The sentiments against Yar’adua, quite unsurprisingly, favoured his deputy, a southerner from the hypothetically marginalised minority and oil-producing region, who, during his campaign for the Office of the President after the passing of his principal, told the electorate who had also celebrated his credentials as a Ph.D. that he had no shoes growing up. Dr. Goodluck Jonathan is the product of our accumulated sentiments over these years of mis-governance: non-soldier, non-ajebota, non-northerner, non-Hausa-Fulani, non-aristocrat, non-privileged… Goodluck Jonathan.

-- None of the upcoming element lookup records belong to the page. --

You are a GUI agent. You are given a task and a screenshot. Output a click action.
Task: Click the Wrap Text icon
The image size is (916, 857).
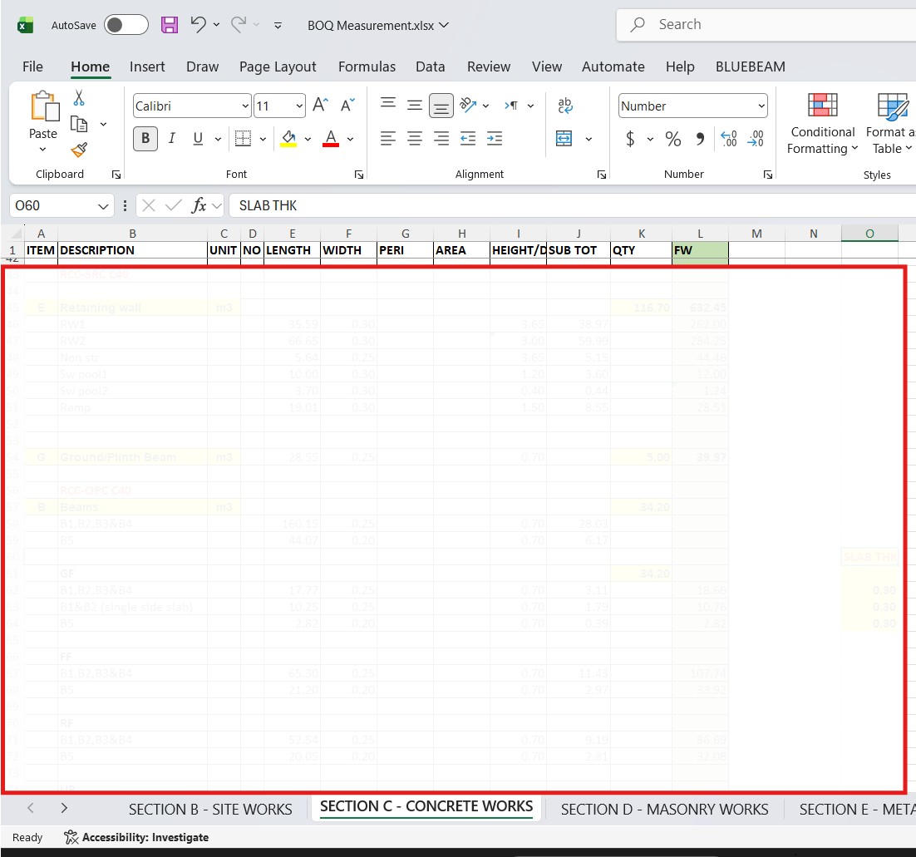[565, 106]
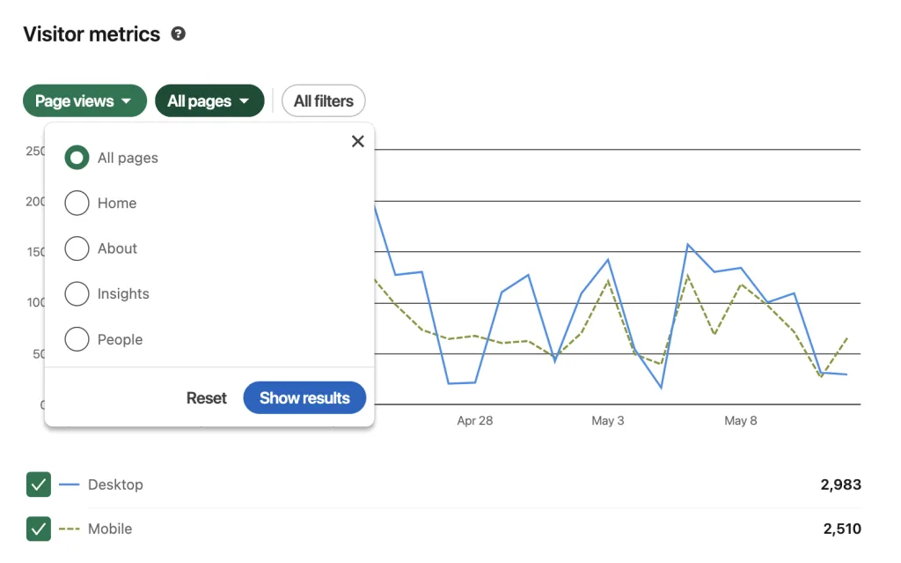Viewport: 901px width, 563px height.
Task: Click the dashed Mobile legend line
Action: 69,529
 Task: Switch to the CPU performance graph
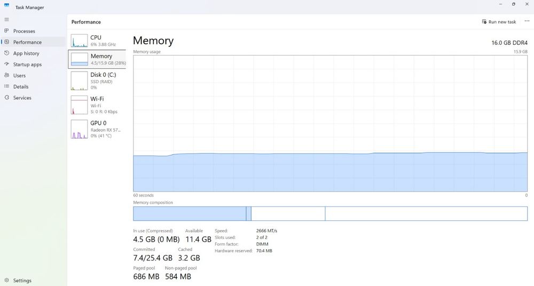(x=97, y=41)
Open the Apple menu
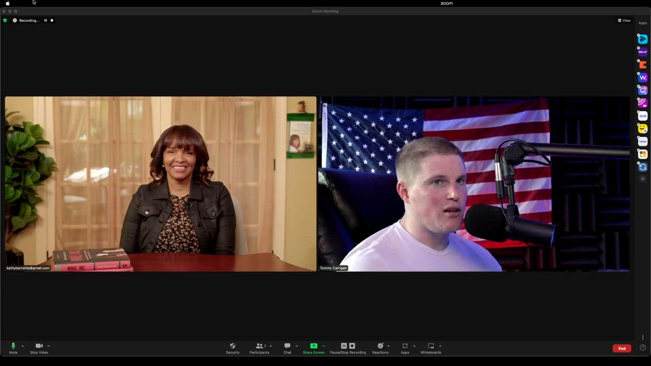 (x=8, y=3)
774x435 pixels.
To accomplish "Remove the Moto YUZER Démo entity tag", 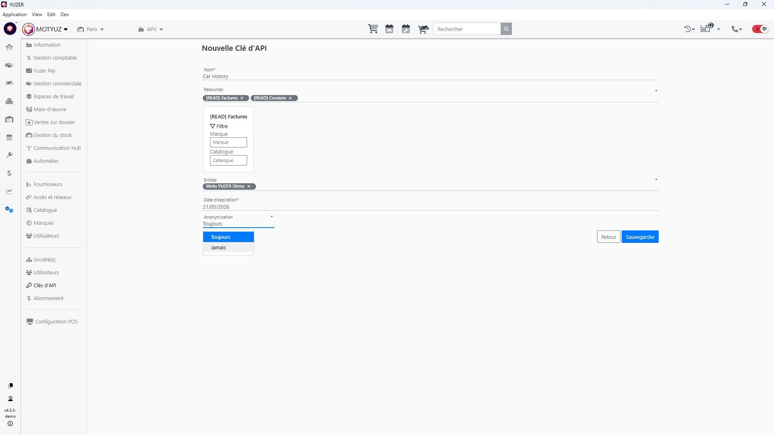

Under this “ajepako graduate from the minority”, awaiting the promised Transformation Agenda, which he promised to deliver as part of his fabled Fresh Air of change, we all graduated into worse level of predicaments in which we’ve realised, the hard way, that he’s no doubt a certified scholar of cluelessness, one unfit to serve, even in his area of expertise, as a zoo keeper. Sure, I’m a witness to his failing. Perhaps it’s not a coincidence that while his predecessor, a chemist, turned the State House into drug-consuming chamber, he, a zoologist, has turned the country into an animal kingdom where a certain Abubakar Shekau had declared a “fringe” of the country independent of the government of the federal republic of Nigeria – and even proved this psycho-babble as a fact by chasing 480(!) armed soldiers out of the territory of Nigeria, into Cameroon!

When individual merits are played down by sentimental voters, prepare for such depressing realities. But the sad thing is, our political education is so poor that President Jonathan is only seen as a variable of the “federal character” by the sentimental bunch, not as the testifiably failed leader he is. We have clearly completed a 360-degree turn in this experiment in choice of leaders from the lens of ethno-religious and regional sentiments, but that lessons have been learnt is not quite confirmed yet.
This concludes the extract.